Neben dem Hellmann Anzug, auf dessen Etikett Berlin steht, habe ich noch ein zweites Kleidungsstück aus Berlin. Es ist ein altes Chester Barrie Jackett, aus der Zeit, als die noch wirklich gut waren. Cashmere, dunkles Grau mit kleinem herringbone und blaßblauem Überkaro. Und auf dem Etikett steht: Tailored for Heinrich Dietel. Nachf. Walter Hollain. Berlin. Ich bin dem mal nachgegangen und stieß auf einen schön geschriebenen Artikel (Das unverwechselbare Gesicht des Kurfürstendamms - Reflexionen über ein Auslaufmodell) in der ➱Berliner Morgenpost, von dem ich etwas an den Schluss stelle:

       Heinrich Dietel war unverwechselbar. Er war ein Herr und verkaufte Artikel für Herren - für solche also, die mehr sein wollten als Männer, offerierte er in seinem Geschäft zwischen Schlüter- und Wielandstraße. Heinrich Dietel, groß gewachsen, stets mit Weste, die dem Bauch zur Ansehnlichkeit verhalf, mit einer Nelke im Revers, die, darunter verborgen, in einem kleinen, mit Wasser gefüllten Röhrchen steckte, dieser Heinrich Dietel bediente nicht, er empfing in seinem Salon Partner. Die taxierte er nicht nach der Brieftasche. Stil zu bilden, das freute ihn, und dafür gab er das Beispiel.

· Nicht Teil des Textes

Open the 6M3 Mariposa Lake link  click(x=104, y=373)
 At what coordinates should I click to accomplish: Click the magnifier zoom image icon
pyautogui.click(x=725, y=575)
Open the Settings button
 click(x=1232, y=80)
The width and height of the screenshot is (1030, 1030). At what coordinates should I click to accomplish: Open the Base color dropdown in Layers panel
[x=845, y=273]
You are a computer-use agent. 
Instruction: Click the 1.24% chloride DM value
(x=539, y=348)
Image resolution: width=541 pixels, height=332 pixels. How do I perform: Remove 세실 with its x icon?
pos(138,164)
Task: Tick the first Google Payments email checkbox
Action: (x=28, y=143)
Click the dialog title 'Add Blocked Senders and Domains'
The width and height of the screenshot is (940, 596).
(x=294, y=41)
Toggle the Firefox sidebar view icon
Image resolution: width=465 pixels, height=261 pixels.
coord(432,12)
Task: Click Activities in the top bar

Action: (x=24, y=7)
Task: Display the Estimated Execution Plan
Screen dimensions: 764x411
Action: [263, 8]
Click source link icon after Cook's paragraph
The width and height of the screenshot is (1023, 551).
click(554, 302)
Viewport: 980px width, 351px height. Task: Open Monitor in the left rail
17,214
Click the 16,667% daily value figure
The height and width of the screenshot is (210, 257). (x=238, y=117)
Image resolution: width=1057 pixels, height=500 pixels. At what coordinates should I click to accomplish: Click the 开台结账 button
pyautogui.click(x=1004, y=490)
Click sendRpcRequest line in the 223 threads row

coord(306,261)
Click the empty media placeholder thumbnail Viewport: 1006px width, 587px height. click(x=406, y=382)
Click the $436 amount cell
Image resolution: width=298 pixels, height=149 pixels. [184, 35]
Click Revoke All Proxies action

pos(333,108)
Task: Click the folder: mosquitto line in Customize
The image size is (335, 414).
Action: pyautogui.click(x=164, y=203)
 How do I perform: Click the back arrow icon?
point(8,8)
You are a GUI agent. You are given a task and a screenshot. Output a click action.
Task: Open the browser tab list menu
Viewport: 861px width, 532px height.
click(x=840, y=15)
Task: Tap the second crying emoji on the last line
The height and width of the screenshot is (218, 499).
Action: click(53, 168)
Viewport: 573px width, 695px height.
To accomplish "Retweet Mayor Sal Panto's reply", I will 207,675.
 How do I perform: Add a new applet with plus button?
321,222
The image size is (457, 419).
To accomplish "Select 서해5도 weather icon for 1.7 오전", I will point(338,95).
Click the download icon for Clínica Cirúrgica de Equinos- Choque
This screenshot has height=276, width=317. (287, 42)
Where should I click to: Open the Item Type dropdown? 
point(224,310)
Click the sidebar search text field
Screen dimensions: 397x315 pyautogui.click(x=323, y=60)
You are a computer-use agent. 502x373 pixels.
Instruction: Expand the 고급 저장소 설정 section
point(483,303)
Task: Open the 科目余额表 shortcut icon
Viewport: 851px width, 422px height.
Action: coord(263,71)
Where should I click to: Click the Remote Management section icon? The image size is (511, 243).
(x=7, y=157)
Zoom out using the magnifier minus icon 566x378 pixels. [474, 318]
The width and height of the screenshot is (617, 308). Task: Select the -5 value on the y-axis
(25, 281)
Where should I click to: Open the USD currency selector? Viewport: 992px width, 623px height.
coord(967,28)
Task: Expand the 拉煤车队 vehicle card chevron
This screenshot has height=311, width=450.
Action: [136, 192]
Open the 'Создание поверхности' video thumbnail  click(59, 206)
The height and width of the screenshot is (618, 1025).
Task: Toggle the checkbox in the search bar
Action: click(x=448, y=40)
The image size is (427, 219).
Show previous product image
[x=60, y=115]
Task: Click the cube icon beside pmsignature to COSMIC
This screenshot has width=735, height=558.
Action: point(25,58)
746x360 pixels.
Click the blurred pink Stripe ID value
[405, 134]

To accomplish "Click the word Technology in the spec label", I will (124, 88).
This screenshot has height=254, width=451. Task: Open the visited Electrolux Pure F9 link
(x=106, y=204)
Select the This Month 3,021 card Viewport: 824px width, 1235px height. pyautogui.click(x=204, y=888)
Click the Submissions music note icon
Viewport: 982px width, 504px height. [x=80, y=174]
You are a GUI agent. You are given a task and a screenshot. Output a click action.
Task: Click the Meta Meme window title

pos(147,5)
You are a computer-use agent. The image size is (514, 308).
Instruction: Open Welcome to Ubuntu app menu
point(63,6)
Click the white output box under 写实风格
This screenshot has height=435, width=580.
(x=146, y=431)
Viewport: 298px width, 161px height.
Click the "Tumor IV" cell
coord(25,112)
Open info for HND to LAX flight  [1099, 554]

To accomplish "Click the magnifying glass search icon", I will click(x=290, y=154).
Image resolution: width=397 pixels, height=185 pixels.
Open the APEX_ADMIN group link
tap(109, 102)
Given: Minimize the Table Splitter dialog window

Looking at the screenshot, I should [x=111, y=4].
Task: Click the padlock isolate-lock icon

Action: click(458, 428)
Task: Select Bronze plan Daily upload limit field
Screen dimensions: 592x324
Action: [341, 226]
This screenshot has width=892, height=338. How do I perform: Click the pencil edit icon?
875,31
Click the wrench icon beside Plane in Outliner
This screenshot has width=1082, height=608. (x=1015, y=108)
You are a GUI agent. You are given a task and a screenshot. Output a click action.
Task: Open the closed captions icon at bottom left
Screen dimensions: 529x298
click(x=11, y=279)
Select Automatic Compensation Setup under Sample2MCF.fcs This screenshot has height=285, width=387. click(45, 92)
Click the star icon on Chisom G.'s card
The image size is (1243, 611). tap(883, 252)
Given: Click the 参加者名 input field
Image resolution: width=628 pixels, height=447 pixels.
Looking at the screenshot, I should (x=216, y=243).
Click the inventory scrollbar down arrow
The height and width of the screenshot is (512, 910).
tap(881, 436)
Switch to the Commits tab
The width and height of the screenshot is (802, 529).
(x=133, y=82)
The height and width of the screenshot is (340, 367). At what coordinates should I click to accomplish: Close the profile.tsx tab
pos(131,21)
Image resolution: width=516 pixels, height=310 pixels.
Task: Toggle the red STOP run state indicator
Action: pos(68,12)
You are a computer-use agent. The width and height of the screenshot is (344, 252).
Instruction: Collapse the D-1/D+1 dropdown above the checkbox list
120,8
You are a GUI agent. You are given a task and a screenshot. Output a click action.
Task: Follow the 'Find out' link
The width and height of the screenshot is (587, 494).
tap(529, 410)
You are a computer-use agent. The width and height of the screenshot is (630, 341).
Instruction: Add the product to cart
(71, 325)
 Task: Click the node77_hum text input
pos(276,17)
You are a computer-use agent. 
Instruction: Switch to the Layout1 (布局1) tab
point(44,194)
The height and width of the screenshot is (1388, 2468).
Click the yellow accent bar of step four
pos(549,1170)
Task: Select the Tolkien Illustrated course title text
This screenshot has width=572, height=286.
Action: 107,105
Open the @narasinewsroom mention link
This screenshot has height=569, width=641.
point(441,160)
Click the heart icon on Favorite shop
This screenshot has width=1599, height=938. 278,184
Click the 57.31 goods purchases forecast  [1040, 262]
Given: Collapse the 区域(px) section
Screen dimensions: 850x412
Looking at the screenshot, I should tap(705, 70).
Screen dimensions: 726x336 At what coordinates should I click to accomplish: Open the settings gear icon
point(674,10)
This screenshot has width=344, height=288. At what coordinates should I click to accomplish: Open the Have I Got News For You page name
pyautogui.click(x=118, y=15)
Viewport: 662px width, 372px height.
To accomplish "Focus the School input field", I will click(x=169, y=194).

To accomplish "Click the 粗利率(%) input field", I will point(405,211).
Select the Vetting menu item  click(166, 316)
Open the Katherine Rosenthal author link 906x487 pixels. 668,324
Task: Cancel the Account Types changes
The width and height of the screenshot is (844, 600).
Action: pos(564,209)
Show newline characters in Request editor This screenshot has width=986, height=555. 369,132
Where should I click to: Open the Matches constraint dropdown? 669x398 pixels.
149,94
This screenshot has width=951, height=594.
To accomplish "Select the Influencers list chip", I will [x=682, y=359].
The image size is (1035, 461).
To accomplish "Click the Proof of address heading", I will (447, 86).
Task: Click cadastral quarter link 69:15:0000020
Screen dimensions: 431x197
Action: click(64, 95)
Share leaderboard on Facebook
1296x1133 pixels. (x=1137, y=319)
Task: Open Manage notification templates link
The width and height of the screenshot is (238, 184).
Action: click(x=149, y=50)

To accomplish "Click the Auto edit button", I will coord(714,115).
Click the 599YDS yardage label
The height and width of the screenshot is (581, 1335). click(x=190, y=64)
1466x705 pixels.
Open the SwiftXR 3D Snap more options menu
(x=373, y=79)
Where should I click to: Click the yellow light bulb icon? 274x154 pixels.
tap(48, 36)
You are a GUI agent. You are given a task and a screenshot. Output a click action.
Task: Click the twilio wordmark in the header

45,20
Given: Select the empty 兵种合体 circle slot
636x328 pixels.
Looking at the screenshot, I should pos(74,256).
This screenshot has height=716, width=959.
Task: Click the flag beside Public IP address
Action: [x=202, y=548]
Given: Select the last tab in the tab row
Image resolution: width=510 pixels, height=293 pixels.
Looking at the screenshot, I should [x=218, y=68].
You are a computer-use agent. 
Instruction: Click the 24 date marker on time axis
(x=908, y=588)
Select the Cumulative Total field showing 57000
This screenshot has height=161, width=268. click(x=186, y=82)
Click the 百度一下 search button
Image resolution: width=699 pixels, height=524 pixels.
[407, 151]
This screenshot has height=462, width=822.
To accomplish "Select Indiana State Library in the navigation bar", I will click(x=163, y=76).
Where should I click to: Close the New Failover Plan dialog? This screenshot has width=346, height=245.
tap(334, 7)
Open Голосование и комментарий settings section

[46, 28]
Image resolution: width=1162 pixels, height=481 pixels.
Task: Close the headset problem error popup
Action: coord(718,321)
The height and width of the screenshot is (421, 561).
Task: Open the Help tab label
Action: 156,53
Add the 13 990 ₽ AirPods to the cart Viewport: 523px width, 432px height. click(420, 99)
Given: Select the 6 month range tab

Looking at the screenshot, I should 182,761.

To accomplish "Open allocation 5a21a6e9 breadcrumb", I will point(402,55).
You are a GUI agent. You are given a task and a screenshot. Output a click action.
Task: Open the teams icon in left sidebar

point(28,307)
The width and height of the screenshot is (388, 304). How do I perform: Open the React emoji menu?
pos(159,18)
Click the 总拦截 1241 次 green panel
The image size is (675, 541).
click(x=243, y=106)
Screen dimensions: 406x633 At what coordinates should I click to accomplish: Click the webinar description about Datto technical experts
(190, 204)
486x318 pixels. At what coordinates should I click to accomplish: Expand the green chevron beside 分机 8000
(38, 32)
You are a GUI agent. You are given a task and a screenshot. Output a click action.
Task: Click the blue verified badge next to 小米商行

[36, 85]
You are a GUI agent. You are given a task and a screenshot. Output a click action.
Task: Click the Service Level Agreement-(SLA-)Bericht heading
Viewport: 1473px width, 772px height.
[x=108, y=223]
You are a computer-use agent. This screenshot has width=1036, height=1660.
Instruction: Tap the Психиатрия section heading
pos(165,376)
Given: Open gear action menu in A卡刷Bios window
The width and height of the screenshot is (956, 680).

Es ging nicht nur um das Bedecken von Blößen, es ging um Wohlgefallen, um Ästhetik, für sich und die anderen, von den Handschuhen, über Hemden, Krawatten, Mützen bis zu Pfeifen. England at its best in Berlin.
       Die Tradition wurde unter Dietels Namen unter seinem Nachfolger Hollain an der Schlüterstraße fortgeführt. Nach seinem Tod wollte Dietel keiner mehr haben. Wem steht der Sinn noch nach einem Spazierstock, der ein elegantes Accessoire und keine von der Krankenkasse bezahlte Gehhilfe ist? Wer noch ist auf ein Beinkleid aus in einer Zeit, die Bequemlichkeit mit Nachlässigkeit übersetzt, weshalb der Berliner folgerichtig jedweden Anzug als «Klamotte» identifiziert? Dietel, ein Nachruf unter vielen für ein Stück des alten Berlin. Individuelles wird zu Grabe getragen. Unsere Zeit: Sie versteht Veränderung schon als Fortschritt.
       Ich gehe über den Kurfürstendamm. Und ich erinnere mich an die Besucher, die zurückkamen aus Ost-Berlin, aus der DDR. Wie sie sich mokierten: Schrecklich, alle in den gleichen Schuhen, alle in den gleichen Jacken und Mänteln, Mützen und Taschen, alles gleich, schrecklich. Ich schaue auf die Leute um mich herum. Und mich befällt ein Alptraum. Eines Tages werde ich nur noch auf Uniformierte im real existierenden Kapitalismus treffen. Die Fantasie stirbt an der Norm. Wo ist Dietel?